Grid scores [Mean, Parameters] :

{'alpha': 0.001, 'fit_prior': True}  :  0.934
{'alpha': 0.001, 'fit_prior': False}  :  0.885
{'alpha': 0.01, 'fit_prior': True}  :  0.928
{'alpha': 0.01, 'fit_prior': False}  :  0.873
{'alpha': 0.05, 'fit_prior': True}  :  0.912
{'alpha': 0.05, 'fit_prior': False}  :  0.844
{'alpha': 0.1, 'fit_prior': True}  :  0.899
{'alpha': 0.1, 'fit_prior': False}  :  0.826
{'alpha': 0.5, 'fit_prior': True}  :  0.904
{'alpha': 0.5, 'fit_prior': False}  :  0.813
{'alpha': 1, 'fit_prior': True}  :  0.93
{'alpha': 1, 'fit_prior': False}  :  0.817
{'alpha': 3, 'fit_prior': True}  :  0.969
{'alpha': 3, 'fit_prior': False}  :  0.898
{'alpha': 5, 'fit_prior': True}  :  0.982
{'alpha': 5, 'fit_prior': False}  :  0.911

Classification Report :

              precision    recall  f1-score   support

           0       0.97      1.00      0.99      1204
           1       0.99      0.82      0.89       187

    accuracy     

In [24]:
model = MultinomialNB(alpha=5, fit_prior=True)
model.fit(X_train, y_train)

MultinomialNB(alpha=5, class_prior=None, fit_prior=True)

In [25]:
# function to predict messages based on model
# (should return list containing prediction and label, ex. [0.008318834938108921, 'ham'])
def predict_message(pred_text):
    
    stemmed_text = stem_analyzer.transform([pred_text]).toarray()
    
    result = "ham"
    
    if model.predict(stemmed_text) == 1:
        result = "spam"
    
    prediction = [pred_text, result]


    return (prediction)

pred_text = "how are you doing today?"

prediction = predict_message(pred_text)
print(prediction)

['how are you doing today?', 'ham']


In [26]:
# Run this cell to test your function and model.
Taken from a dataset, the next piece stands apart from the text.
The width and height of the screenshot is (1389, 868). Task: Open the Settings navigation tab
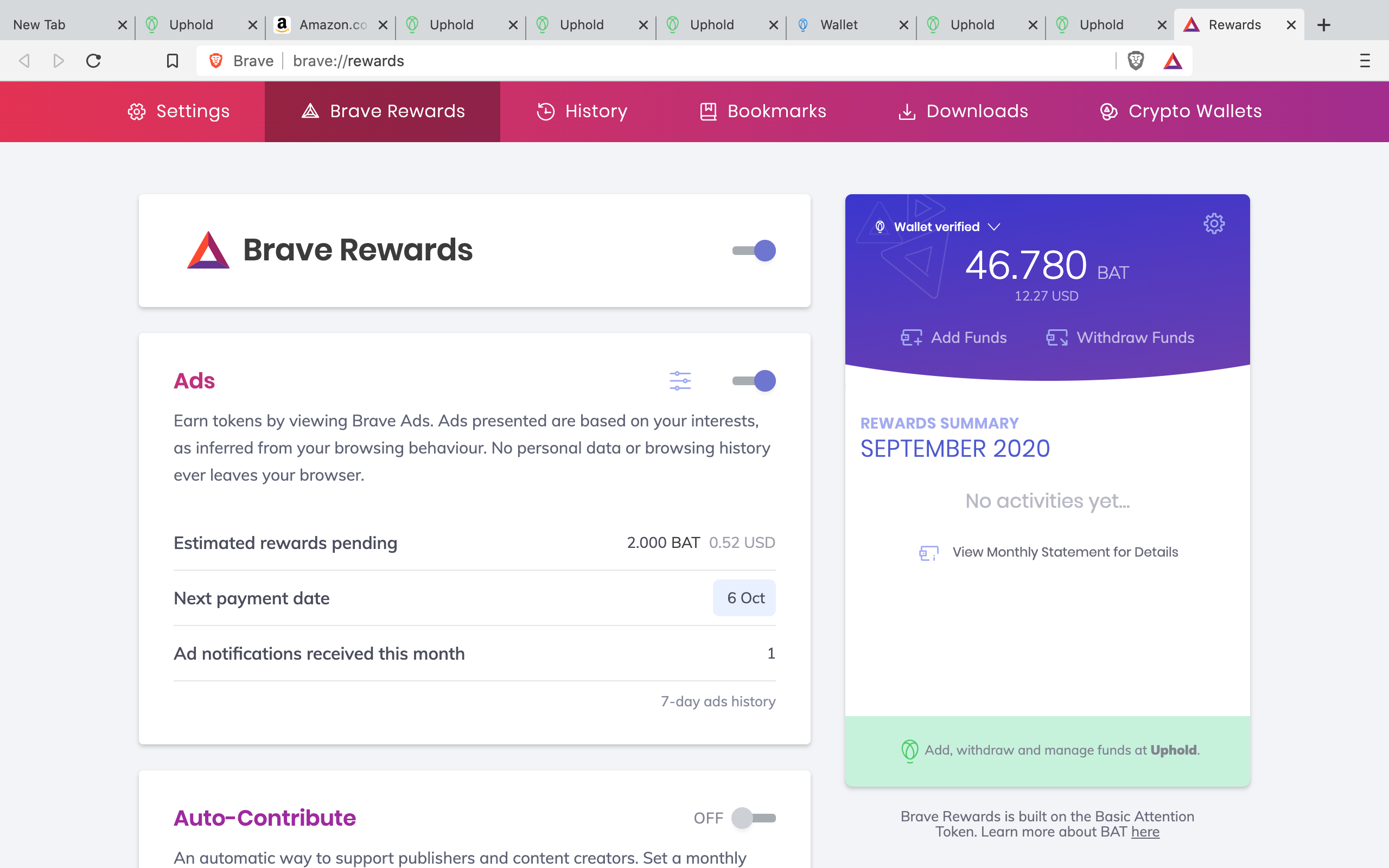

Do not modify contents.
def test_predictions():
  test_messages = ["how are you doing today",
                   "sale today! to stop texts call 98912460324",
                   "i dont want to go. can we try it a different day? available sat",
                   "our new mobile video service is live. just install on your phone to start watching.",
                   "you have won £1000 cash! call to claim your prize.",
                   "i'll bring it tomorrow. don't forget the milk.",
                   "wow, is your arm alright. that happened to me one time too"
                  ]

  test_answers = ["ham", "spam", "ham", "spam", "spam", "ham", "ham"]
  passed = True

  for msg, ans in zip(test_messages, test_answers):
    prediction = predict_message(msg)
    if prediction[1] != ans:
      passed = False

  if passed:
    print("You passed the challenge. Great job!")
  else:
    print("You haven't passed yet. Keep trying.")

test_predictions()


You passed the challenge. Great job!